Software and configuration settings deployment considerations:
- MDT post-deployment task for installing large applications (i.e. Microsoft Office, Adobe CS, AutoDesk Inventor, Solidworks, etc.)
- Active Directory MSI software deployments
- Group policy settings for computer objects
- Group policy settings for user objects
- Windows Server Update Services (WSUS)
A little history on MSI deployments:
MSI packages have always been a concern from my other colleagues in the IT field and including myself, but it definitely does not have to be. I have learned over the years to break down large and complicated tasks into smaller manageable tasks and this is how I prefer to tackle the MSI deployment taboo.

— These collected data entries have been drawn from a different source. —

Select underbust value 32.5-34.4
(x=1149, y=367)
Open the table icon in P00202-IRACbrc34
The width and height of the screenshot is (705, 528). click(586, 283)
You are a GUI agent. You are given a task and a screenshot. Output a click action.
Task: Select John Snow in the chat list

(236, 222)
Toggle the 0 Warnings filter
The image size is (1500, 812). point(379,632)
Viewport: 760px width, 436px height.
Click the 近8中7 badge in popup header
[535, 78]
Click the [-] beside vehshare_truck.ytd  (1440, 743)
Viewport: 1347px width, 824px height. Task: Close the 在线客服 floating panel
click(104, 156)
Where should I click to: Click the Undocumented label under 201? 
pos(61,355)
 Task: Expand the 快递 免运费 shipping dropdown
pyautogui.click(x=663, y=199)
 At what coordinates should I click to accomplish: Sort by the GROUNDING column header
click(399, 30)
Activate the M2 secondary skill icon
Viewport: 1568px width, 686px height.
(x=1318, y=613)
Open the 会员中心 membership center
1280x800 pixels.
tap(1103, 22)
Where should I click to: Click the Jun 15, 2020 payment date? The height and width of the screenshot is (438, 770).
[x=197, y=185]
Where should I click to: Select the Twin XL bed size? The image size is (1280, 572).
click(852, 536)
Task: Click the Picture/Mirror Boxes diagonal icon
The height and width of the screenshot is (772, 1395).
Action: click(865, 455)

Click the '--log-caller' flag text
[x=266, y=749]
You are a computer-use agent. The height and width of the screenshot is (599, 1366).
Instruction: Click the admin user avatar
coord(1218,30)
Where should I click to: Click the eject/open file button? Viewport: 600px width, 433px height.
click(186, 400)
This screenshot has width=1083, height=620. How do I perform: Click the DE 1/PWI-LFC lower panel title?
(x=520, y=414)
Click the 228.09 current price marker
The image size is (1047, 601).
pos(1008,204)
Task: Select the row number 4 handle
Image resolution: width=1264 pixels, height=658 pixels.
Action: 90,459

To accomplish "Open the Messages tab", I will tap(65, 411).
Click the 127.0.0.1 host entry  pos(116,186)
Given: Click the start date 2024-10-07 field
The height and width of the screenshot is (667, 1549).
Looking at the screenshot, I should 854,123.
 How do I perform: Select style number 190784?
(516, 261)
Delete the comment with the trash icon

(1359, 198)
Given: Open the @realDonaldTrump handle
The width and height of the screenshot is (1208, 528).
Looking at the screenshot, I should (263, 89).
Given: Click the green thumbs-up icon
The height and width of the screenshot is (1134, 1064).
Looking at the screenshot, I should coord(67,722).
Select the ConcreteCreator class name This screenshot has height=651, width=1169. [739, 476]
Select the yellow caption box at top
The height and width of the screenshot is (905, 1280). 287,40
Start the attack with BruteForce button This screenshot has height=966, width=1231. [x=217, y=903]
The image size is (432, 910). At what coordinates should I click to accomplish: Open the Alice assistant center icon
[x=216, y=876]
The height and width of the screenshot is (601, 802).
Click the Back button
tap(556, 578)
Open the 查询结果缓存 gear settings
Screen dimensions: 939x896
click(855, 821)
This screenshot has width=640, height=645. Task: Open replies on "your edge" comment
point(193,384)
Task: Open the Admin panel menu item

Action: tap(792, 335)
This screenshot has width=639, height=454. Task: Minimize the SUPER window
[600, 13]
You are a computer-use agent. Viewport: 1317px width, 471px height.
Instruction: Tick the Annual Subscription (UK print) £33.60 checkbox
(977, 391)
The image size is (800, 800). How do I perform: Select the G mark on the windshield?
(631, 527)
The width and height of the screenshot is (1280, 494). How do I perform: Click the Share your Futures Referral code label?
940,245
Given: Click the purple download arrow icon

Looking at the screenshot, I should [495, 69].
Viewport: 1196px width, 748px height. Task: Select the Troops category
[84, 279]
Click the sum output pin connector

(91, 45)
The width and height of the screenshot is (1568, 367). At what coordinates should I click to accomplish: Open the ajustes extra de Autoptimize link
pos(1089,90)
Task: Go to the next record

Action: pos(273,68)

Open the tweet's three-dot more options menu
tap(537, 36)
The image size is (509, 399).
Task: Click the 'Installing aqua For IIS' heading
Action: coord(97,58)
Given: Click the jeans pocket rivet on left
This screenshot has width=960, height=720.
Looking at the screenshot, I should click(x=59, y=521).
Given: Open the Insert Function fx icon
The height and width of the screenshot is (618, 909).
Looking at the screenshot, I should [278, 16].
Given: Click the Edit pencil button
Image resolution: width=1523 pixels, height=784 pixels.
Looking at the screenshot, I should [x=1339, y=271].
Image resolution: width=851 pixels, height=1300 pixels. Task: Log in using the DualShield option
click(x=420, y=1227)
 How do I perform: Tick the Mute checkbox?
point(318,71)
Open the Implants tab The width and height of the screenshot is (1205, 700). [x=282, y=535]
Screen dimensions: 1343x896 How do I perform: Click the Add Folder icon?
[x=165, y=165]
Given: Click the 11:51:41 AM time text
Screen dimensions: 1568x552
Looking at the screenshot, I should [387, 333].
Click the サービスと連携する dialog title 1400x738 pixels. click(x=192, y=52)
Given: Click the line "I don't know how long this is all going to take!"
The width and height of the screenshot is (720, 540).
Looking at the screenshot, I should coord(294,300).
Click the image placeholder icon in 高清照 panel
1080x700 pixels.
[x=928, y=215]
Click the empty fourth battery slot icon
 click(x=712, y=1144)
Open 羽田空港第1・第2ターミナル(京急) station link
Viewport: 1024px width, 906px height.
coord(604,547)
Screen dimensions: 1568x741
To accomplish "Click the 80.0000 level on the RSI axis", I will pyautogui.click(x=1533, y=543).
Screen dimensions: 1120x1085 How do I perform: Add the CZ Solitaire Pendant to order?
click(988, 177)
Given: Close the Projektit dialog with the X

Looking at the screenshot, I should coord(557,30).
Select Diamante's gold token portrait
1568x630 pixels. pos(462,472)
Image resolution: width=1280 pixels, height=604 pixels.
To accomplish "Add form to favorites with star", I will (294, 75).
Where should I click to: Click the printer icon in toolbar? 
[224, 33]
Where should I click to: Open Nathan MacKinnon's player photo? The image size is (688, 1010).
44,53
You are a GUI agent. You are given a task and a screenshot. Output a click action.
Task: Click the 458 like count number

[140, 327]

There are several tools available to edit and/or create MSI packages. My theory when it comes to the editing and/or creating of MSI packages is to do the absolute bare minimum – I can’t stress this enough. Trying to reinvent the wheel by preforming pre and post system/registry snapshot to capture registry and file changes is very challenging and time consuming in my book. Even if you are very gifted with the Windows registry, the files that are created on the file systems, and all the internal workings of the software you are trying to repackage, I would never recommend this approach.
In my opinion, only the developers of the software should be responsible with this process. Instead, light changes to native MSI (editing shortcuts, etc) and re-packaging native EXE installers within MSI’s is a much safer approach.
Once your packages are built, registry settings and configuration files can be layered on top of the computer via Group Policies to affect what happens when you first launch the program. Once you have all these tools in place, refreshing client computers becomes a breeze. Matter of fact, I frequently will guide end-users through over the phone on how to PXE boot their computer or even better – provisioning a newly purchased computer that needs to be setup without myself being there.
Keep in mind however, critical Windows components (i.e. folder redirection, roaming profiles, etc.) need to be in place prior to obtaining this level of administration. Happy deploying!